Las críticas de Melymel contra Santiago Matías volvieron a poner sobre la mesa una mezcla cada vez más cuestionada: Presidencia, figuras del ecosistema digital y debates de alto impacto institucional como la reforma del Código Penal. La artista reaccionó a la supuesta reunión que Matías sostuvo junto a periodistas y creadores de contenido con el presidente Luis Abinader para tratar ese tema, y la interpretó como un intento de enfriar reclamos ciudadanos en medio de advertencias por cambios a artículos vinculados con la libertad de expresión.
En sus redes sociales, la cantante y productora llamó “traidor” al empresario y pidió no asumir como independientes sus posiciones.

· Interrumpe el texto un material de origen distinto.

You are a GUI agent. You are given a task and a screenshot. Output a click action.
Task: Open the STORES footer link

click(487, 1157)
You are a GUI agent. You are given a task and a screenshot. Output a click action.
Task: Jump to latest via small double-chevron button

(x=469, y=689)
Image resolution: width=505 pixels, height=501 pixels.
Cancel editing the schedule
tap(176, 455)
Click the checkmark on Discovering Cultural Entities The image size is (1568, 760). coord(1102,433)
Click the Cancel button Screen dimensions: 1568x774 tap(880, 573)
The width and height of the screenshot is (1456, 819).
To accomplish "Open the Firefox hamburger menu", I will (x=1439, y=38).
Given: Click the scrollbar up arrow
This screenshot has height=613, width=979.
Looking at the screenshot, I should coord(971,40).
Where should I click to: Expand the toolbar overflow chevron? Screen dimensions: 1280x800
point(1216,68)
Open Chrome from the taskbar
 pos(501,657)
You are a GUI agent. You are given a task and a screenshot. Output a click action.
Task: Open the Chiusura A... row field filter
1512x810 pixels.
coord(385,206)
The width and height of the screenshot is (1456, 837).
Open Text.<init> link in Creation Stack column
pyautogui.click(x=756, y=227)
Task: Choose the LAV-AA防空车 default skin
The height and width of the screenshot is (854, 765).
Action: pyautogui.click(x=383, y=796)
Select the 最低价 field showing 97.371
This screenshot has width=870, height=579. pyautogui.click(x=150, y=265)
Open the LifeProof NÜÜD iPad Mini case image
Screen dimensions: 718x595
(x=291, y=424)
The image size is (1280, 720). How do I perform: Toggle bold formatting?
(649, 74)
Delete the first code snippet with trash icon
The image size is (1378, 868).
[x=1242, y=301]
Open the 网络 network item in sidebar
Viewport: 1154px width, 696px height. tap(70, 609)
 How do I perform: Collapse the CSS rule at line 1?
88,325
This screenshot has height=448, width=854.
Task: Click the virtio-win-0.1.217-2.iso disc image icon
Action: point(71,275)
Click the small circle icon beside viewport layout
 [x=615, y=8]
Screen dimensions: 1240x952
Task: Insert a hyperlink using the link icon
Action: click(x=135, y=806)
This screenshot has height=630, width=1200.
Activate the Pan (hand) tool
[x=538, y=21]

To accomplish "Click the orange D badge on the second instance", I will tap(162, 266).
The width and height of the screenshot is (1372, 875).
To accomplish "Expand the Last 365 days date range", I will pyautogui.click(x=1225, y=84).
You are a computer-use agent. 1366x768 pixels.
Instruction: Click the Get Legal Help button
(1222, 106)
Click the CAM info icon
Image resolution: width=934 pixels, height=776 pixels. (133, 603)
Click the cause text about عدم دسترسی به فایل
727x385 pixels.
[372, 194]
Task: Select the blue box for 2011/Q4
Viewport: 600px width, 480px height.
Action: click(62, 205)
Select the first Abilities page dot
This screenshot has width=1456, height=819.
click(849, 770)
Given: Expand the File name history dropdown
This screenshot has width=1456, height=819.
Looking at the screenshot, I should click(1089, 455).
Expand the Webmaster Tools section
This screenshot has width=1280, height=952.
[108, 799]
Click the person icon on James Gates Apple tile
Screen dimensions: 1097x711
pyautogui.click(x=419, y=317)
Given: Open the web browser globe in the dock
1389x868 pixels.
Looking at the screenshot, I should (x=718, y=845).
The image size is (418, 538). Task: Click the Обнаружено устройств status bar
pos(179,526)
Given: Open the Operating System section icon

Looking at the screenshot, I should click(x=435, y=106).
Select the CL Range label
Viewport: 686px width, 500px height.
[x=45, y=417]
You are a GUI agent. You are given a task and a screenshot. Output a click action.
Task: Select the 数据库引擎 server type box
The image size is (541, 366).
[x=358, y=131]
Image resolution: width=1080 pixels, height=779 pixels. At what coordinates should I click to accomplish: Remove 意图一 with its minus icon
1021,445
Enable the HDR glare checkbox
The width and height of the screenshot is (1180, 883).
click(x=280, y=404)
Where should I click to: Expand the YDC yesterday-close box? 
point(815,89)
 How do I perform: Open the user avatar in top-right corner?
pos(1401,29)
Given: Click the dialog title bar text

En ese mensaje, lo señaló por supuestamente recibir pagos de publicidad del Gobierno mientras busca influir en una discusión pública sensible. “Déjame hacerme rico con los impuestos del pueblo, quejarme de la ley mordaza para seguir difamando al que yo quiera, hacer par de donaciones para que crean que soy buena gente y me consideren para presidente”, escribió, en una crítica que mezcló el debate legal con el uso político de la visibilidad digital.
Melymel también afirmó que Matías cambia de postura según la reacción de su audiencia para conservar influencia y alimentar aspiraciones políticas. En esa línea, felicitó a quienes participaron en la protesta de la semana pasada y los exhortó a no desmovilizarse ante próximas convocatorias, reforzando el contraste entre la presión social en la calle y las conversaciones alrededor del poder.
La polémica creció después de que, en un video, el CEO de Alofoke Media Group dijera que “desde hace tres semanas” trabajaba junto con la Presidencia de la República. Ese dato, lejos de cerrar la discusión, profundiza las dudas sobre quién incide realmente en una reforma con efectos sobre derechos, qué papel juega el Gobierno dominicano en esa interlocución y hasta dónde la política-espectáculo termina desplazando la deliberación institucional que corresponde al Congreso y a los actores formales.
Más allá del choque entre figuras públicas, el episodio deja un saldo político incómodo para la gestión de Abinader: en lugar de despejar dudas sobre transparencia, prioridades y resultados, vuelve a crecer la percepción de que asuntos de alto costo social se tramitan entre influencia, ruido y cálculo de imagen. Cuando una discusión sobre libertad de expresión y Código Penal termina marcada por sospechas de propaganda, pagos oficiales y aspiraciones personales, lo que se impone no es celebración, sino rendición de cuentas.